Solo in rari casi possono essere adottate con efficacia le terapie tradizionali: 

  • chirurgia
  • radioterapia
  • chemioterapia 
Questi interventi possono essere applicati isolatamente oppure in combinazione. Ogni paziente rappresenta un caso a sé: per questo motivo ogni scelta va attentamente ponderata rivolgendosi ai sanitari. L'Osservatorio Nazionale Amianto sostiene le vittime di mesotelioma pericardico con una attività di consulenza del Prof. Luciano Mutti.
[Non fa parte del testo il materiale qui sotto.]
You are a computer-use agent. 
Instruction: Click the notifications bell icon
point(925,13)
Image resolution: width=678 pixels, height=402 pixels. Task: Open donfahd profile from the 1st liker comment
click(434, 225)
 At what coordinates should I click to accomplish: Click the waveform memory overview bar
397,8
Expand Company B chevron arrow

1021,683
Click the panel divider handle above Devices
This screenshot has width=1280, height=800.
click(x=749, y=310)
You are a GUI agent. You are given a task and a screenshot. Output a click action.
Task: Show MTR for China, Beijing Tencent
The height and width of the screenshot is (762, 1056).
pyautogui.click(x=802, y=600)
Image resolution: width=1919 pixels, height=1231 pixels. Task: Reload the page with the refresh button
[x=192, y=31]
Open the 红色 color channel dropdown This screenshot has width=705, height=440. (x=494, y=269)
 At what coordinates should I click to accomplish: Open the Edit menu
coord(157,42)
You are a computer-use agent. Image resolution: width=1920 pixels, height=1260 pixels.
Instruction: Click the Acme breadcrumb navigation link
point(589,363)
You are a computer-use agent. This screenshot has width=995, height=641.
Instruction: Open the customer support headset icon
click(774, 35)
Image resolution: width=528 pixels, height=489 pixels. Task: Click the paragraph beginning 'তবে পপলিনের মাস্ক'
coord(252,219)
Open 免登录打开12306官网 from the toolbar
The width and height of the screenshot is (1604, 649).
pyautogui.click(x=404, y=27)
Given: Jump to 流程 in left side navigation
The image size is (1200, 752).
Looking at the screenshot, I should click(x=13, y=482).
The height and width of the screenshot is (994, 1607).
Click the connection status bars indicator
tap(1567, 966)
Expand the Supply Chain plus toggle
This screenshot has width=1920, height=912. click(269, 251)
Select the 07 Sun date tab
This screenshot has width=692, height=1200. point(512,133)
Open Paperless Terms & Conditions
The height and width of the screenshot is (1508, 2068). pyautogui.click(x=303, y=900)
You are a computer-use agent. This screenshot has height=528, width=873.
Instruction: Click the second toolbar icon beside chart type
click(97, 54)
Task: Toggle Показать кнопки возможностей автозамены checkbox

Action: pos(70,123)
- Trattamento chirurgico -


L'approccio chirurgico al mesotelioma pericardico non è tra quelli più consigliati in quanto non è considerato di grande successo, specialmente se utilizzato da solo, mentre le possibilità di successo aumentano se viene combinato con la radioterapia e chemioterapia. Il trattamento chirurgico comunemente utilizzato è quello citoriduttivo associato ad HIPEC (Hiperthermic IntraPEritoneal Chemotherapy).
L'intervento chirurgico di riferimento per il mesotelioma pericardico è la cosiddetta pericardiotomia, ovvero l'intervento di incisione del sacco pericardico al fine di asportare le formazioni patologiche intrapericardiche.

- Radioterapia -


La radioterapia viene impiegata dopo l’intervento chirurgico, eventualmente in combinazione con la chemioterapia, in caso di mesotelioma localizzato e  se le condizioni del paziente favorevoli. Lo scopo del trattamento combinato con radioterapia e chemioterapia dopo l’intervento è quello di consolidare gli effetti della chirurgia, prolungando l’aspettativa di vita, che in alcuni casi può superare anche i 5 anni.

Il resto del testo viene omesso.